Butter isn’t good or bad for you, study finds
Low-fat meat, a bagel, cornflakes, margarine and soda are all worse for you than butter, according to a new study.
A study authored by Dr. Dariush Mozaffarian, dean of the Friedman School of Nutrition Science and Policy at Tufts in Boston, has declared butter a “neutral” food. It isn’t good for you, but it isn’t bad for you either.
There is no link between consuming butter and an increased risk of heart disease or stroke, the study says. It actually found that butter might slightly prevent Type 2 diabetes.
It is another hit to the message, sounded out since the 1950s, that fat makes us fat and leads to early death.
“Overall, our results suggest that butter should neither be demonised nor considered ‘back’ as a route to good health,” Mozaffarian said in a statement.
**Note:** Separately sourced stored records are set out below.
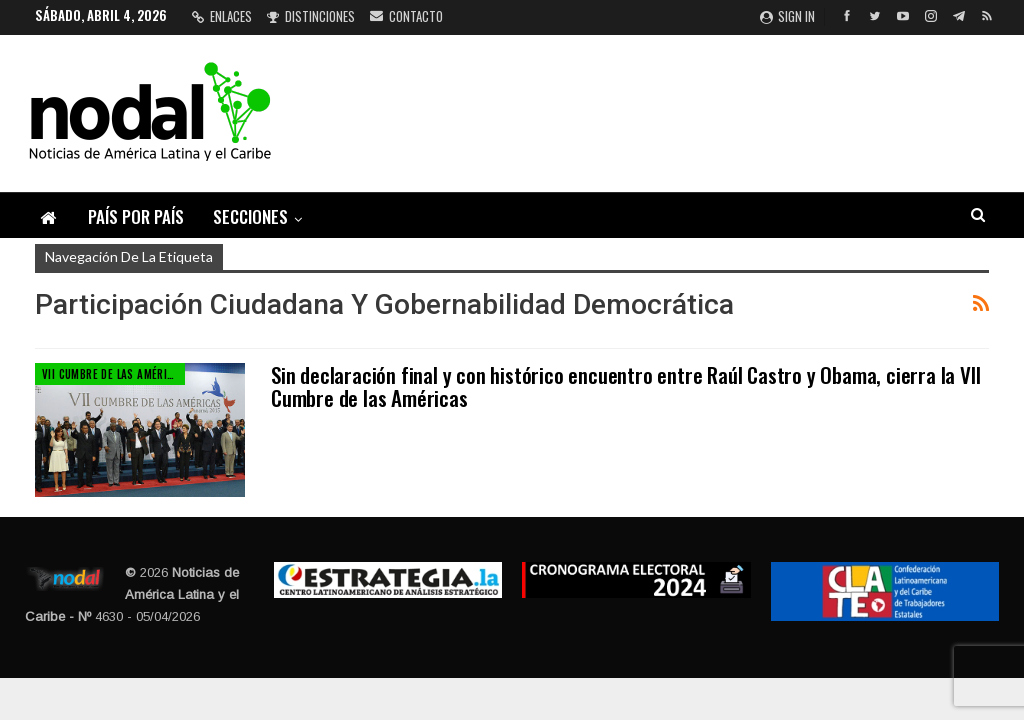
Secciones (250, 216)
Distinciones (311, 16)
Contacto (406, 16)
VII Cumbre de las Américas (113, 374)
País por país (136, 216)
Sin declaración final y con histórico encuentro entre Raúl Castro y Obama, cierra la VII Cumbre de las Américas (625, 386)
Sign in (787, 16)
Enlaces (222, 16)
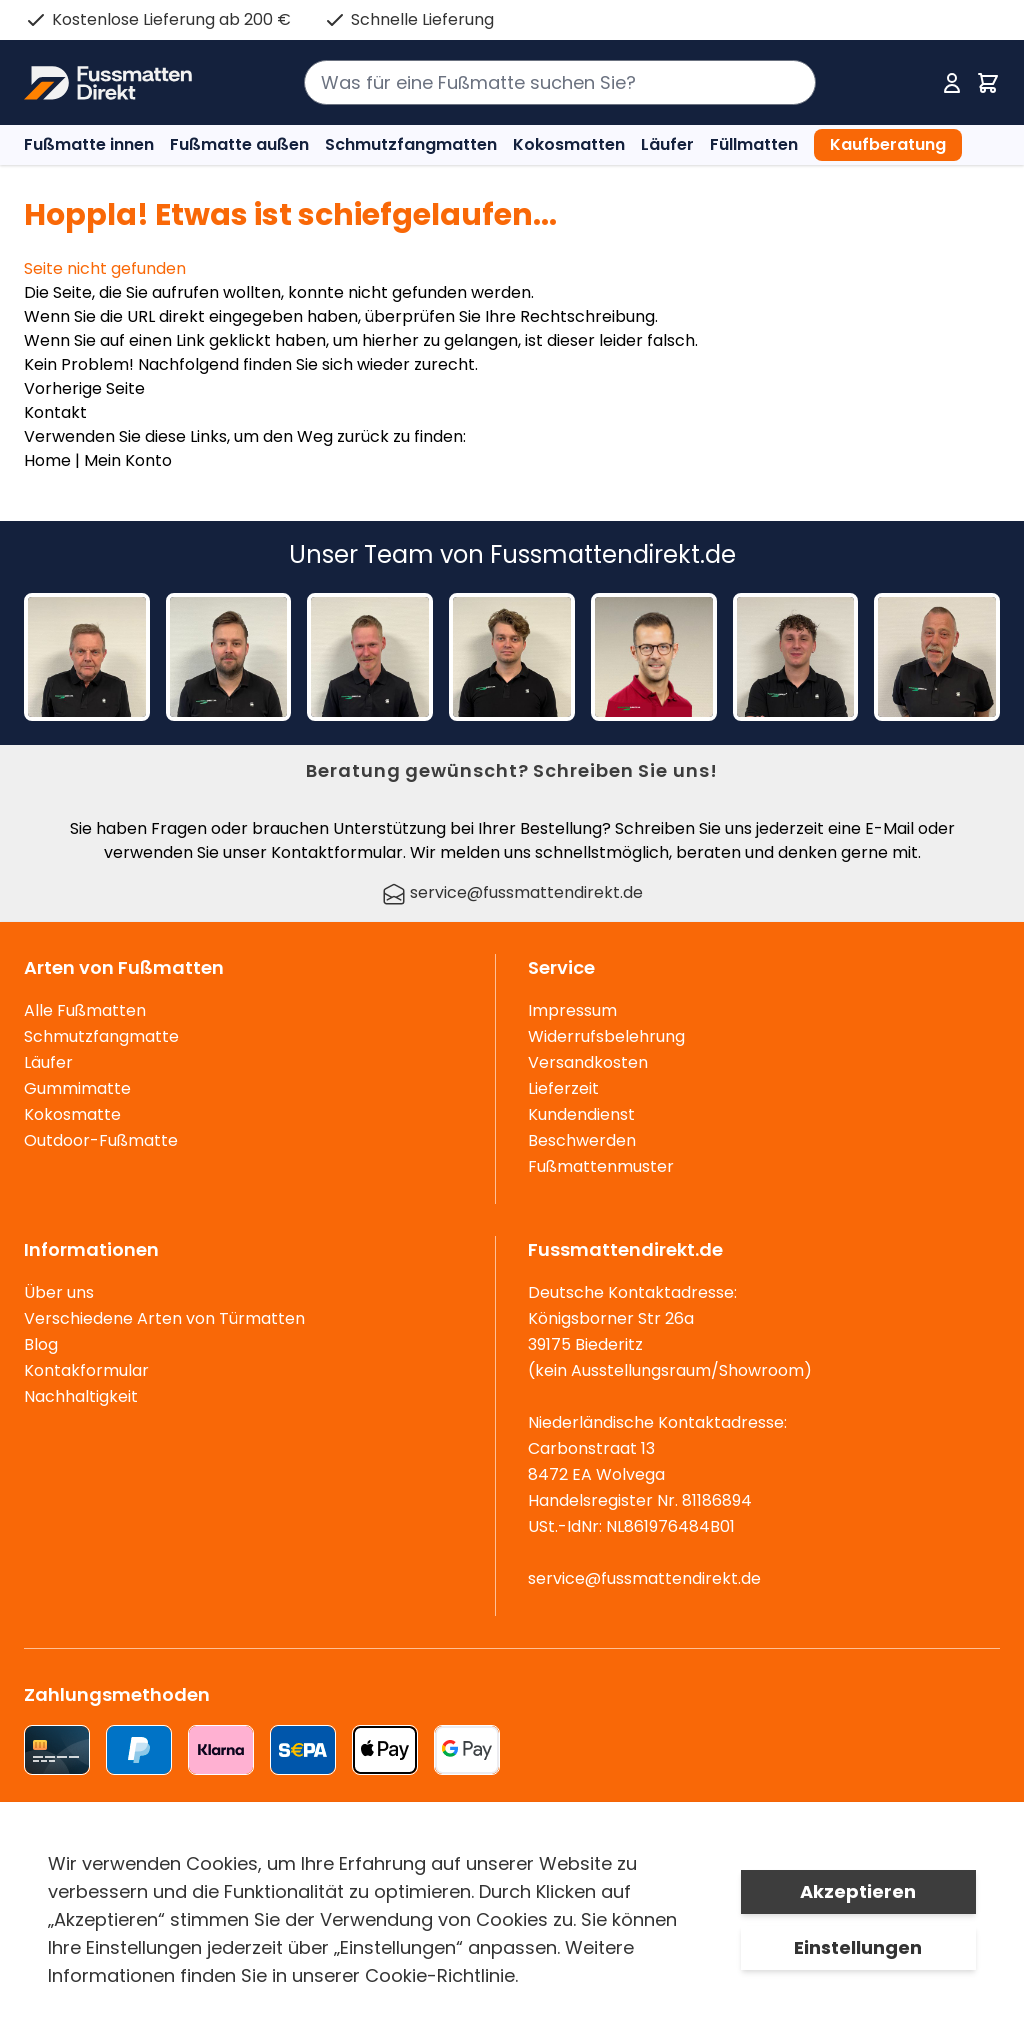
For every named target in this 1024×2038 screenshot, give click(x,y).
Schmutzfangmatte (101, 1036)
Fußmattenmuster (601, 1166)
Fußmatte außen (239, 144)
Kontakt (55, 412)
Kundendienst (581, 1114)
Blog (41, 1344)
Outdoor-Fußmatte (101, 1140)
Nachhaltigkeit (81, 1396)
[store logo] (108, 83)
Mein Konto (128, 460)
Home (47, 460)
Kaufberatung (888, 144)
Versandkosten (588, 1062)
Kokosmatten (569, 144)
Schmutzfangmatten (411, 144)
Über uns (59, 1292)
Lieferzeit (563, 1088)
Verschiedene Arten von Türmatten (164, 1318)
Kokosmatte (72, 1114)
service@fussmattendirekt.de (512, 892)
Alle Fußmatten (85, 1010)
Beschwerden (582, 1140)
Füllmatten (754, 144)
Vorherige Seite (84, 388)
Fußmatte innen (89, 144)
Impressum (572, 1010)
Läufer (667, 144)
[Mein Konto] (952, 83)
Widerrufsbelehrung (606, 1036)
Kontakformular (86, 1370)
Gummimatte (77, 1088)
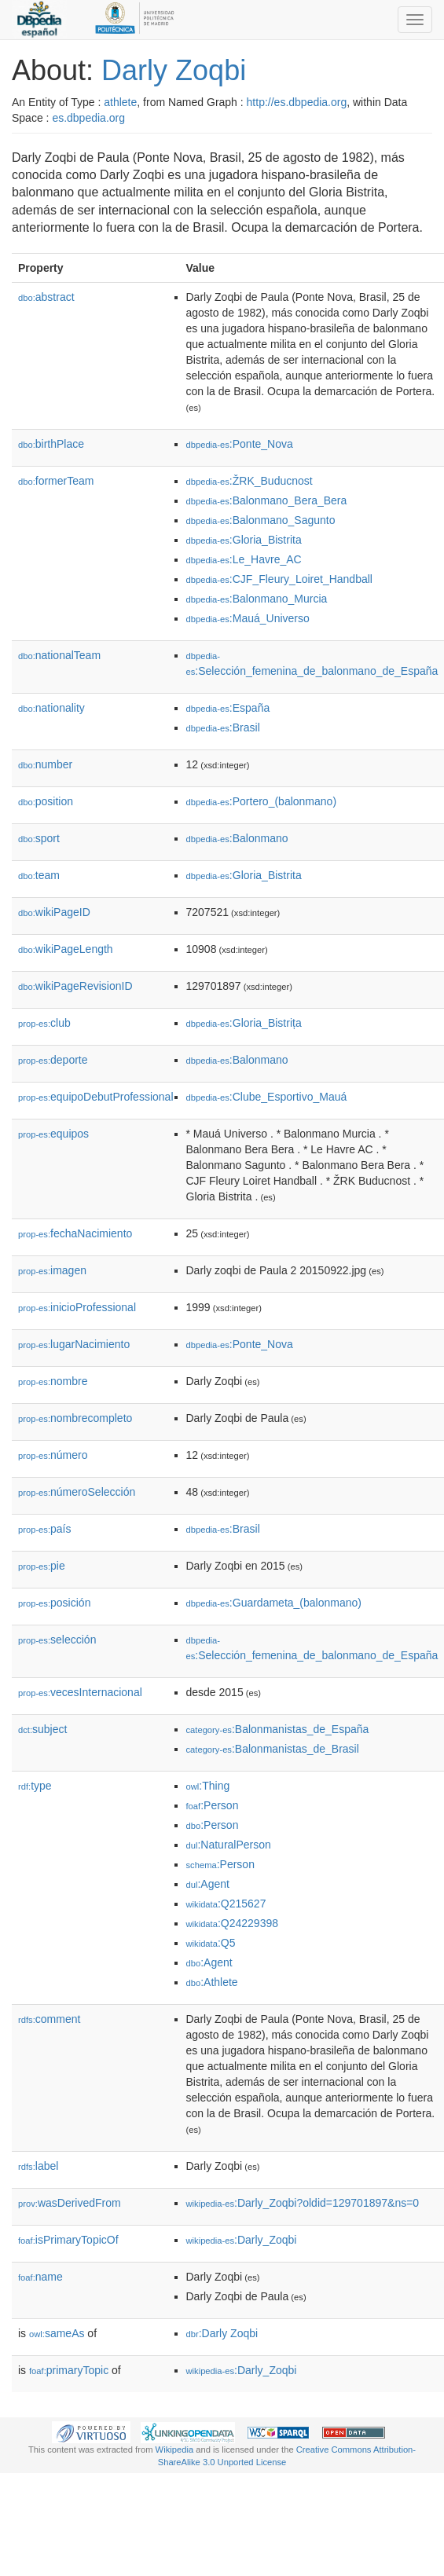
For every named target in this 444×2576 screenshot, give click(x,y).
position (45, 801)
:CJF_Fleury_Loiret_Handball (279, 579)
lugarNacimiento (74, 1344)
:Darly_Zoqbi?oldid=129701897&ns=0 (303, 2203)
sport (39, 838)
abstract (46, 297)
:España (228, 708)
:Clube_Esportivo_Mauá (266, 1096)
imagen (52, 1270)
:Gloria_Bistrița (244, 1023)
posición (54, 1602)
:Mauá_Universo (248, 618)
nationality (51, 708)
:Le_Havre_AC (244, 559)
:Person (212, 1805)
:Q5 (211, 1943)
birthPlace (51, 444)
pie (41, 1565)
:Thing (208, 1785)
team (39, 875)
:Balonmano (237, 838)
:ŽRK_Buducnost (249, 481)
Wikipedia (175, 2449)
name (40, 2276)
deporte (53, 1059)
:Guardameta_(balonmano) (273, 1602)
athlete (120, 102)
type (35, 1785)
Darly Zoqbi (173, 70)
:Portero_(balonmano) (261, 801)
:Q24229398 (232, 1923)
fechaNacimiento (75, 1233)
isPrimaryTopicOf (68, 2239)
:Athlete (212, 1982)
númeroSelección (76, 1492)
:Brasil (223, 727)
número (53, 1455)
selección (57, 1639)
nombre (53, 1381)
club (44, 1023)
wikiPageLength (65, 949)
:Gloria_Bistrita (244, 539)
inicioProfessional (77, 1307)
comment (49, 2019)
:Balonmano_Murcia (257, 598)
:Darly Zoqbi (222, 2333)
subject (42, 1729)
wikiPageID (54, 912)
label (38, 2166)
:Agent (207, 1884)
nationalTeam (59, 655)
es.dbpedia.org (88, 118)
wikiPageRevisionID (75, 986)
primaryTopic (68, 2370)
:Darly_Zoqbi (241, 2239)
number (45, 764)
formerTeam (56, 481)
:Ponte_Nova (239, 444)
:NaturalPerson (228, 1844)
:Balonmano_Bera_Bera (266, 500)
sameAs (56, 2333)
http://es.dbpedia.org (297, 102)
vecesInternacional (80, 1692)
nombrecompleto (75, 1418)
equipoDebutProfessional (96, 1096)
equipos (53, 1133)
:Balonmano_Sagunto (261, 520)
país (45, 1529)
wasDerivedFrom (69, 2203)
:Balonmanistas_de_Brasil (272, 1748)
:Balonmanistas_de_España (277, 1729)
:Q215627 (226, 1903)
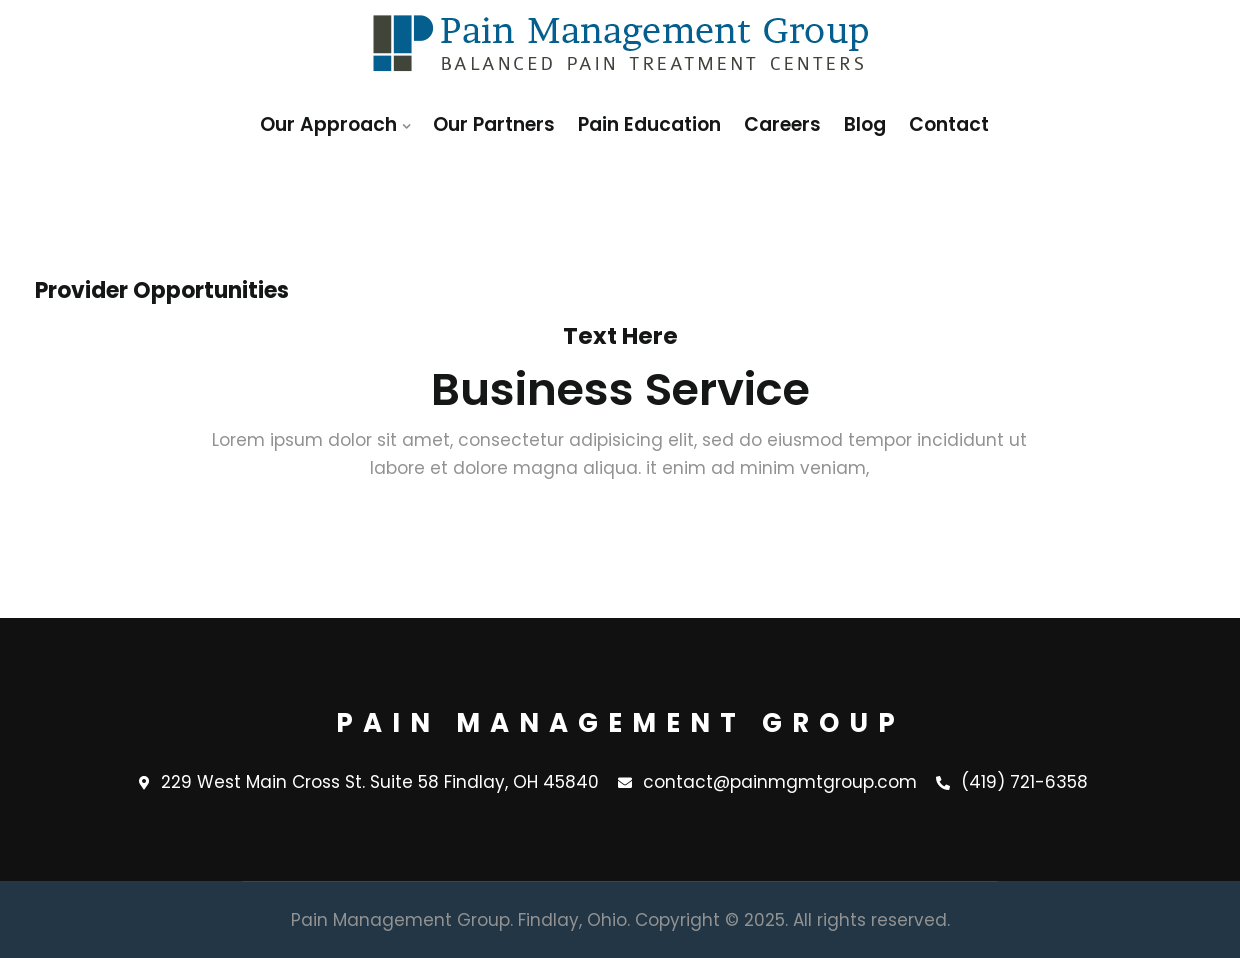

The findings “do not support a need for major emphasis in dietary guidelines on either increasing or decreasing butter consumption,” the researchers wrote.
The researchers analysed nine eligible research studies representing 636,151 unique individuals with a total of 6.5 million person-years of follow-up.
“Even though people who eat more butter generally have worse diets and lifestyles, it seemed to be pretty neutral overall,” said Laura Pimpin, one of the paper’s authors.
“This suggests that butter may be a ‘middle-of-the-road’ food: a more healthful choice than sugar or starch, such as the white bread or potato on which butter is commonly spread and which have been linked to higher risk of diabetes and cardiovascular disease; and a worse choice than many margarines and cooking oils – those rich in healthy fats such as soybean, canola, flaxseed, and extra virgin olive oils – which would likely lower risk compared with either butter or refined grains, starches, and sugars.”
The average butter consumption across the nine studies ranged from one-third of a tablespoon per day to 3.2 tablespoons per day. The study found small or insignificant differences in terms of total mortality, cardiovascular disease and diabetes.
In four of the nine studies, people who ate butter daily had a 4 percent lower risk of developing Type 2 diabetes. But those findings need to be further explored, Mozaffarian cautioned.
“More research is needed to better understand the observed potential lower risk of diabetes, which has also been suggested in some other studies of dairy fat,” Mozaffarian said. “This could be real, or due to other factors linked to eating butter – our study does not prove cause-and-effect.”
Experts still advise eating butter in moderation.
“Recent research seems to be suggesting that butter may not be quite as bad as it was once believed to be, however although it’s fine to use, it’s wise to use it in moderation as opposed to lavishly slathering it over all of your food,” said Melbourne-based dietitian, Melanie McGrice. “I usually encourage people to use avocado in preference to butter where possible as it has a better fat profile and not as much salt.”